P-waves: They vibrate the material back and forth along the path of the wave. This alternately compresses and expands the material, creating density variations (like sound waves).
S-waves: They vibrate the material side-to-side or up-and-down, perpendicular to the wave's path. This creates shear stresses and distortions in the material.

Surface waves cause complex motions, often rolling or side-to-side, resulting in the greatest displacement of the ground and structures.

Emergence Of Shadow Zone

Seismic waves from an earthquake are recorded by seismographs worldwide. However, there are specific areas on the Earth's surface where direct seismic waves are not detected. These regions are called shadow zones.

The existence and patterns of these shadow zones provide key evidence for the structure and state (solid or liquid) of the Earth's interior layers.
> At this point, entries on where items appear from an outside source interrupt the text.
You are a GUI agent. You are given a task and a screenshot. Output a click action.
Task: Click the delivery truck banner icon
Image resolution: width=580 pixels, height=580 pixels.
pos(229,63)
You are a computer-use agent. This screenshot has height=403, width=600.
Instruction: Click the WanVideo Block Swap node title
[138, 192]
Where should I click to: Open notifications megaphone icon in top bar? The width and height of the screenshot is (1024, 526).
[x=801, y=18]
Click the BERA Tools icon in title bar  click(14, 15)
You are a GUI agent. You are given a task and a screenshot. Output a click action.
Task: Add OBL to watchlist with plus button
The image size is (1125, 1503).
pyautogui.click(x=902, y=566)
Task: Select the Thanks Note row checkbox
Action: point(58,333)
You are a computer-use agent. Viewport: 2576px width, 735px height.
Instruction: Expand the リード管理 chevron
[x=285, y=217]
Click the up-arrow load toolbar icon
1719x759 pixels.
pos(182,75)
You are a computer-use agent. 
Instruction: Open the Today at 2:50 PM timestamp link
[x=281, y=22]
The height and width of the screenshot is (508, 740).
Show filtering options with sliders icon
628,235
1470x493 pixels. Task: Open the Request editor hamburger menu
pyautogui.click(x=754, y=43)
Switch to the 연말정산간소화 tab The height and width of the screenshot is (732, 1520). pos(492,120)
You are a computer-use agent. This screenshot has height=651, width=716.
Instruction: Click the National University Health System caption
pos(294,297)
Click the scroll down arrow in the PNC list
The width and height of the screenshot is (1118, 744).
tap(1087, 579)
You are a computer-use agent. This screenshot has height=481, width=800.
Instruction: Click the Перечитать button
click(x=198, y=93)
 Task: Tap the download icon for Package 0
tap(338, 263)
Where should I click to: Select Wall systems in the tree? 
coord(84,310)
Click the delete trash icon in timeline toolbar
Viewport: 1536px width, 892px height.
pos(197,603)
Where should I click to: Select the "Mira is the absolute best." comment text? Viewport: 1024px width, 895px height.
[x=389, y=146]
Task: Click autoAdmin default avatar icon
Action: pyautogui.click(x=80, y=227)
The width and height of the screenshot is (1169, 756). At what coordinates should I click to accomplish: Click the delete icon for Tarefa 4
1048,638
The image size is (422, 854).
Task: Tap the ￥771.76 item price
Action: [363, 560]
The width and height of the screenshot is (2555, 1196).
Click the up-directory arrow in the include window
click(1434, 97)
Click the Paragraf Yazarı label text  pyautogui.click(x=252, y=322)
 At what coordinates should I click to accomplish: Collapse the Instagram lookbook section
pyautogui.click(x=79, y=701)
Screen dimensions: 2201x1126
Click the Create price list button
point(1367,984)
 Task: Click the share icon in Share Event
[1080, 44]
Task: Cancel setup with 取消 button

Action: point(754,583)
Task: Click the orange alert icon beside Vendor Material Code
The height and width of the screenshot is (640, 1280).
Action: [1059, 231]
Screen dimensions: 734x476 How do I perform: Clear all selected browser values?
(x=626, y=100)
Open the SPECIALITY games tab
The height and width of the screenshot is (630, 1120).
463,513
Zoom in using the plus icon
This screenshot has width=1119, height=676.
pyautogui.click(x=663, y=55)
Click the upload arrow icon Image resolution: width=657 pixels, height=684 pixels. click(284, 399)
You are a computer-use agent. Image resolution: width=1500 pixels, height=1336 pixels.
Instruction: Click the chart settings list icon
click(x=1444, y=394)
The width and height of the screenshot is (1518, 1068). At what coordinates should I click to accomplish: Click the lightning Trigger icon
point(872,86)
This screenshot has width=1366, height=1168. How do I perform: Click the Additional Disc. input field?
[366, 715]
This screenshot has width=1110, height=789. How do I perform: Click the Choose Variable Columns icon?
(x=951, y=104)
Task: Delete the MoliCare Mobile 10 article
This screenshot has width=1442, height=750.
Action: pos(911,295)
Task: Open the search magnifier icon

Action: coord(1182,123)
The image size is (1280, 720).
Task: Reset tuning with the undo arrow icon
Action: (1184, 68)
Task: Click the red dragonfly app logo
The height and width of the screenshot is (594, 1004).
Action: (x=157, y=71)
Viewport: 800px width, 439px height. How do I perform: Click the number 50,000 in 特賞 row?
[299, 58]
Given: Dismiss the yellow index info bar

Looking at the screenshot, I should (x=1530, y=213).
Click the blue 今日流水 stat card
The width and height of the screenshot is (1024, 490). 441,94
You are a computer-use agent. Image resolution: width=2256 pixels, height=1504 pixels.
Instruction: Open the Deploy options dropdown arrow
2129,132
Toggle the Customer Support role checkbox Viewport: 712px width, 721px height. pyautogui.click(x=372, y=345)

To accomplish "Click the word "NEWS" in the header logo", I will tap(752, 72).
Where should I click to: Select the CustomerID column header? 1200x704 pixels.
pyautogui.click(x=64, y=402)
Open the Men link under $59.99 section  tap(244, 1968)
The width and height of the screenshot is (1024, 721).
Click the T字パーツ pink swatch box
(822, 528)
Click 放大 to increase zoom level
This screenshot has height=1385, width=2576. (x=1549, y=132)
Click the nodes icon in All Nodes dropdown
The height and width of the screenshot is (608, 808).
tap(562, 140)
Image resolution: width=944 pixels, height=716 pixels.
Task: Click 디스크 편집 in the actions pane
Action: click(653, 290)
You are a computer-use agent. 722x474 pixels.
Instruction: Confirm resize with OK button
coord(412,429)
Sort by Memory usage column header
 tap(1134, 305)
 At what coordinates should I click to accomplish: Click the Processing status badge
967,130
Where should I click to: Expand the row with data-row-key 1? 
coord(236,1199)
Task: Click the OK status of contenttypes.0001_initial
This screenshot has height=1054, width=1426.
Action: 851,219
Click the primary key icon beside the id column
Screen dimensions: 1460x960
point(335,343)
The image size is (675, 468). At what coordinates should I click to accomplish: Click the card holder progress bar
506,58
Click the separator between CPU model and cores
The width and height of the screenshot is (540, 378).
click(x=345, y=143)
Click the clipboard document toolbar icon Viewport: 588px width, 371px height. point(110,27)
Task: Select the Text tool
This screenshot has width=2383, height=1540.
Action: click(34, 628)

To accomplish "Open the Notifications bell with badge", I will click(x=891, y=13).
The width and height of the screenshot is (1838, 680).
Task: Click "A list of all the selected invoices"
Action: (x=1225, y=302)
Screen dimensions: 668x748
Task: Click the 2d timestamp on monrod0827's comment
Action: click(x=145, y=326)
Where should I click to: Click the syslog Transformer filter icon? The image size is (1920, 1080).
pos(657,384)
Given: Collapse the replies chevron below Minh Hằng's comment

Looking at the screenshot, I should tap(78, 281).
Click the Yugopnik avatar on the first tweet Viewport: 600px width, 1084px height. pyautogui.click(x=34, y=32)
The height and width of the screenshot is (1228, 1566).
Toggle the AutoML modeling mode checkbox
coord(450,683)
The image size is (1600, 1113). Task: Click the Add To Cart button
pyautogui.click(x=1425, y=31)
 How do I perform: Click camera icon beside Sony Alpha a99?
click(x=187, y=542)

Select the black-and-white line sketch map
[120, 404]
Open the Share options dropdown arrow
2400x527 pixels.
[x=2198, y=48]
S-wave Shadow Zone: Seismographs located anywhere beyond 105° from the earthquake's epicenter do not receive S-waves. This is because S-waves cannot travel through liquid. The large S-wave shadow zone, extending across the entire Earth opposite the epicenter, indicates the presence of a large liquid layer within the Earth – the outer core. The S-wave shadow zone covers slightly more than 40% of the Earth's surface.
P-wave Shadow Zone: P-waves are received up to 105° from the epicenter. Beyond 145°, P-waves are received again, but not in the zone between 105° and 145°. This band-like shadow zone for P-waves is explained by the refraction (bending) of P-waves as they enter and exit the Earth's core. The core, being denser than the mantle, causes the P-waves to bend downwards, creating the shadow zone. While P-waves can travel through the liquid outer core, their path is significantly altered.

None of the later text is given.